-- WHAT IS ASKED --
1 – Answer these from the passage on expedited arbitration:
(a) On what date did the ICC Rules that include the Expedited Procedure Rules come into force?
(b) Up to what amount in dispute do the ICC Expedited Procedure Rules apply automatically?
(c) Which rules, according to the passage, have so far been the only ones to let the arbitral institution override the agreed number of arbitrators?
2 – Carry on the passage on expedited arbitration from the point where it stops.

-- PASSAGE TO READ --
Expedited arbitration procedure, which allows procedural streamlining of arbitration proceedings, became widely accepted by arbitration institutions. The ICC followed this global trend by incorporating Expedited Procedure Rules into the ICC Rules which came into force on 1 March 2017 (see here).
The incorporation of expedited procedures is a response to the need to control the costs and length of arbitration proceedings, which have become a growing concern for arbitral institutions. In regards to the application of the Expedited Procedure Rules, the ICC opted for an automatic application of these rules to disputes with amounts not exceeding USD 2 Mio (Art. 30 (2) (a) ICC Rules in conjunction with Article 1 (2) Appendix VI). With this solution, the ICC Rules joined other institutional rules providing for the application of expedited procedure contingent on financial thresholds, such as the SIAC Rules, with the threshold of S$ 6,000,000 (Rule 5.1 lit. a) or the HKIAC Rules, with the threshold of HKD 25.000.000 (Art. 41.1 lit. a.).
Whether the new Expedited Procedure Rules will foster parties’ choice of the ICC Rules will depend on how successful these rules will be in streamlining arbitral proceedings. There are features which might obstruct such success – one being the power of the ICC Court to appoint a sole arbitrator when the Expedited Procedure Rules are applied. The issue lies in the fact that such an appointment in every case overrides parties’ agreement to the contrary.
The idea behind this concept is comprehensible: a proceeding involving a sole arbitrator is cheaper and may lead to the results much faster. It is, therefore, not surprising that institutional rules give preference to a sole arbitrator in expedited proceedings (e.g., Art. 41.2 HKIAC Rules).
Still, institutional rules vary as to how this preference is realized, especially regarding how this solution is to be reconciled with a conflicting arbitration agreement. Some arbitration rules give preference to an arbitration agreement providing for more than one arbitrator (e.g., the DIS Rules in Art. 3.1 DIS-Supplementary Rules for Expedited Proceedings 08 (SREP)). Other rules, such as, for example, the HKIAC Rules (Article 41.2(b)), empower an arbitral institution to invite the parties to agree on a sole arbitrator. In those cases, when the parties fail to agree to reduce the number of arbitrators, the parties’ agreement prevails over these institutional rules. Whereas the abovementioned rules preserve party autonomy, so far, only the SIAC Rules have allowed the arbitral institution to override the agreed number of arbitrators:
“[…] the case shall be referred to a sole arbitrator, unless the President determines otherwise;[…]”. (Rule 5.2 lit. (b))

-- EXCERPTED DATA --
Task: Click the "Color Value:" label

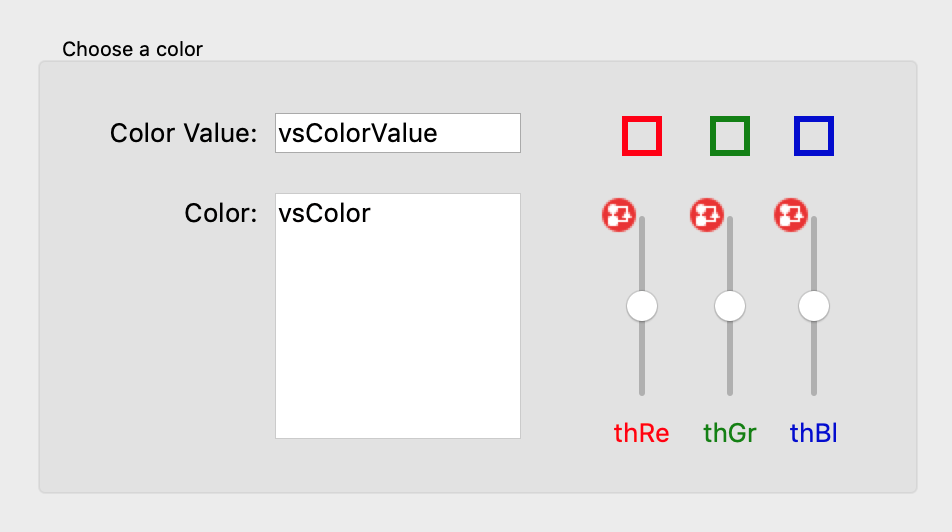Action: tap(184, 133)
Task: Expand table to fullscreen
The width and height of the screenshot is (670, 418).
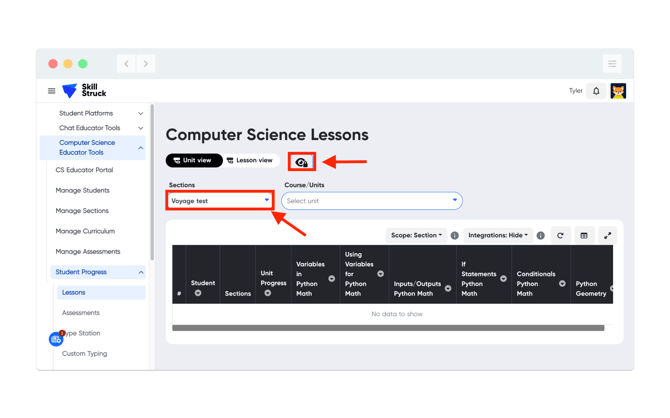Action: pos(607,235)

-- ANSWERS --
1 –
(a) 1 March 2017
(b) Amounts not exceeding USD 2 Mio
(c) The SIAC Rules

2 –
Now, the new ICC Expedited Procedure Rules adopted a similar rule to the SIAC’s solution:
“The Court may, notwithstanding any contrary provision of the arbitration agreement, appoint a sole arbitrator.” (Article 2 of the Appendix VI)
This post examines the reasoning behind this Rule, and it outlines the consequences of the enforceability of an arbitral award rendered in the expedited proceedings.
Convincing Reasoning: Implied Consent?
The rationale behind the rule on institutional power to nominate a sole arbitrator by overriding an agreement to the contrary is based on the theory of implied consent: by agreeing on the application of institutional rules, the parties accepted all rules therein, including this particular rule which empowers the institution as well. The new ICC Rules emphasise:
“By agreeing to arbitration under the Rules, the parties agree that this Article 30 and the Expedited Procedure Rules set forth in Appendix VI […] shall take precedence over any contrary terms of the arbitration agreement.” (Art. 30 (1))
This corresponds to the reasoning of the Singapore High Court in AQZ v. ARA, which held that overriding the parties’ agreement to arbitrate before three arbitrators was consistent with party autonomy given that the parties had previously agreed on the SIAC Rules.
Is There Misinterpretation of the Parties’ Intention?
When assessing the power of the institution to nominate a sole arbitrator overriding a contrary agreement, one has to consider that the reconciliation of the parties’ agreement on the number of arbitrators and the institutional rules is a question of interpretation of the arbitration agreement1) BGH NJW 1986, 1436 (1437).. The interpretation of an arbitration agreement is a matter of national law. The applicable national law, thus, determines whether an institution is entitled to override parties’ agreement as foreseen by the ICC Expedited Procedure Rules.
In this light, it seems questionable whether the implied consent accurately represents the intention of the parties. When the parties refer to arbitration rules which provide for an expedited procedure while expressly agreeing on the number of arbitrators, there is at least some reasonable doubt as to whether the former should prevail.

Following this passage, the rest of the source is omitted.